Auf Platz zwei der "Unwörter des Jahres" landete der Begriff "Heizungsverbot". Dieser Ausdruck, im Zusammenhang mit dem Gebäudeenergiegesetz häufig verwendet, sei laut Jury eine irreführende Bezeichnung, die gezielt dazu genutzt werde, klimaschützende Maßnahmen zu diskreditieren.

Die Jury, die hinter der unabhängigen und ehrenamtlichen Aktion "Unwort des Jahres" steht, besteht aus vier Sprachwissenschaftlerinnen und Sprachwissenschaftlern, einer Journalistin sowie jährlich wechselnden Mitgliedern.

Weitere prämierte Begriffe und Juryentscheidungen

In diesem Jahr waren unter anderem die Publizistin und Politologin Saba-Nur Cheema sowie Meron Mendel, Direktor der Bildungsstätte Anne Frank, Teil der Jury. Sie kürten den Ausdruck "importierter Antisemitismus" zu ihrem persönlichen "Unwort". Dieser Begriff suggeriere, dass Judenhass primär durch Zuwanderung von Migranten ein Problem geworden sei. Laut Jury werde der Ausdruck von rechten Kreisen verwendet, um Musliminnen und Muslime sowie Menschen mit Migrationsbiografie zu stigmatisieren und vom eigenen Antisemitismus abzulenken.

Kabarettist Omurca über die Wahl

Muhsin Omurca zeigte sich überrascht darüber, dass "biodeutsch" so stark an Bedeutung gewonnen hat. "Ich hätte nicht gedacht, dass der Begriff so eine Karriere machen würde", sagte er der Deutschen Presse-Agentur. Für ihn sei es eine Art persönliches Denkmal.

Der Begriff sei ursprünglich als satirische Pointe gedacht gewesen. "Wie bei jedem Kunstwerk bleibt die Interpretation offen", erklärte Omurca. Dass rechte Kreise in der Wortschöpfung einen Identifikationsbegriff sähen, sei für ihn eine Ironie. "Das Wort kommt von einem Türken, und sie identifizieren sich damit – unglaublich!", kommentierte er. Letztlich habe das Wort aber seinen Weg gefunden: "Wenn einige es als Witz sehen – großartig. Wenn andere es als Selbstdefinition nehmen, ist das auch in Ordnung."

Material:

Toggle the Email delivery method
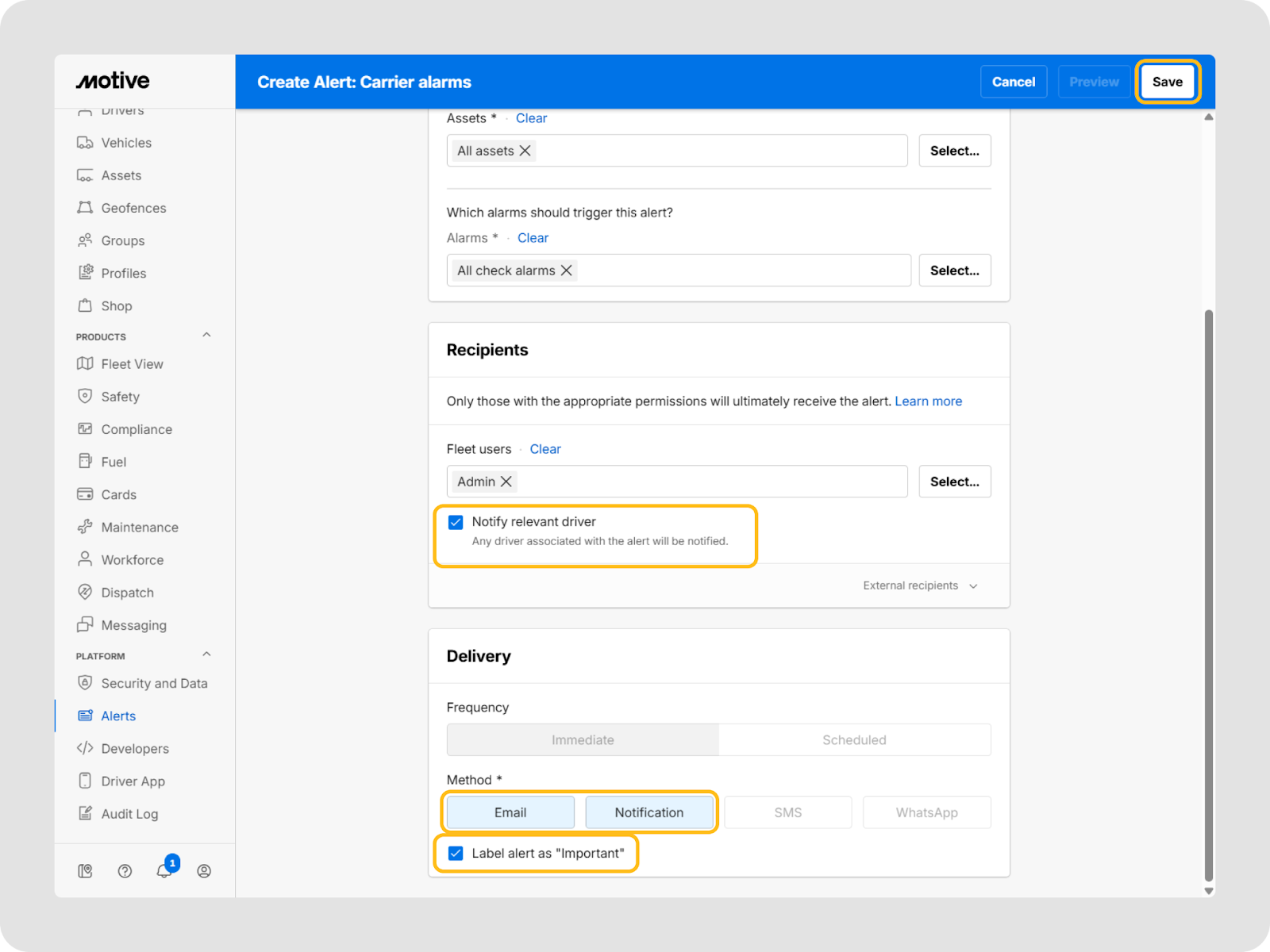 point(510,812)
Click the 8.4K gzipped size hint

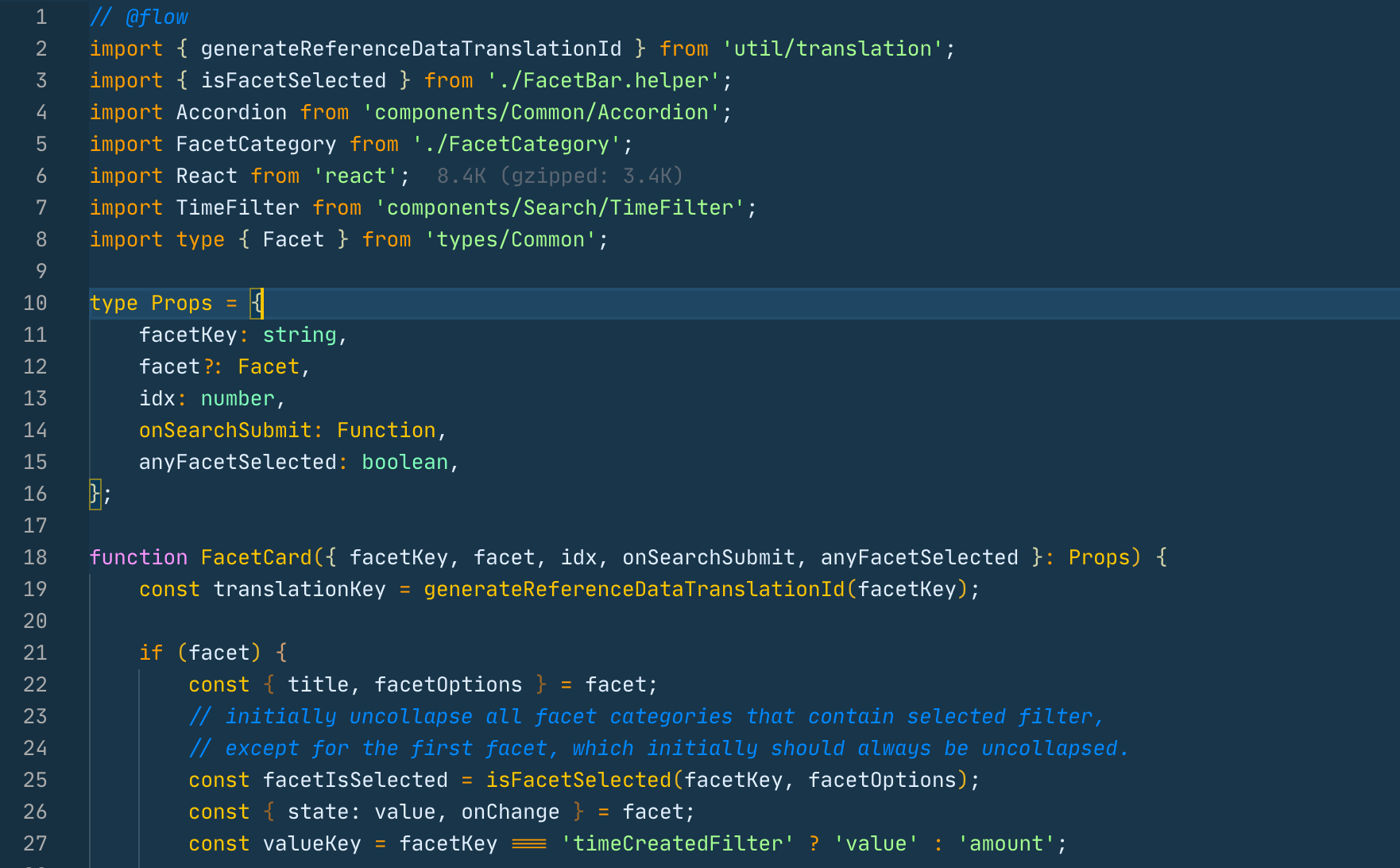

Folgendes bearbeiten:
1: Wie viele Sprachwissenschaftlerinnen und Sprachwissenschaftler gehören laut dem Text über das Unwort des Jahres der Jury an?
2: Setze den Text über das Unwort des Jahres nach seinem letzten Satz fort.

Die Antworten:
1: Vier.

2:
Kriterien und Auswahlprozess

Das "Unwort des Jahres" wird auf Basis von Kriterien ausgewählt, die Bürgerinnen und Bürger mit Vorschlägen einreichen können. Im Jahr 2024 gingen 3.172 Einsendungen mit insgesamt 655 verschiedenen Begriffen ein. Rund 80 davon erfüllten die Voraussetzungen der Jury.

Laut den Verantwortlichen kommen Begriffe infrage, die gegen die Prinzipien der Menschenwürde oder Demokratie verstoßen, diskriminieren oder irreführend sowie euphemistisch wirken. Dabei ist nicht entscheidend, wie häufig ein Begriff vorgeschlagen wurde.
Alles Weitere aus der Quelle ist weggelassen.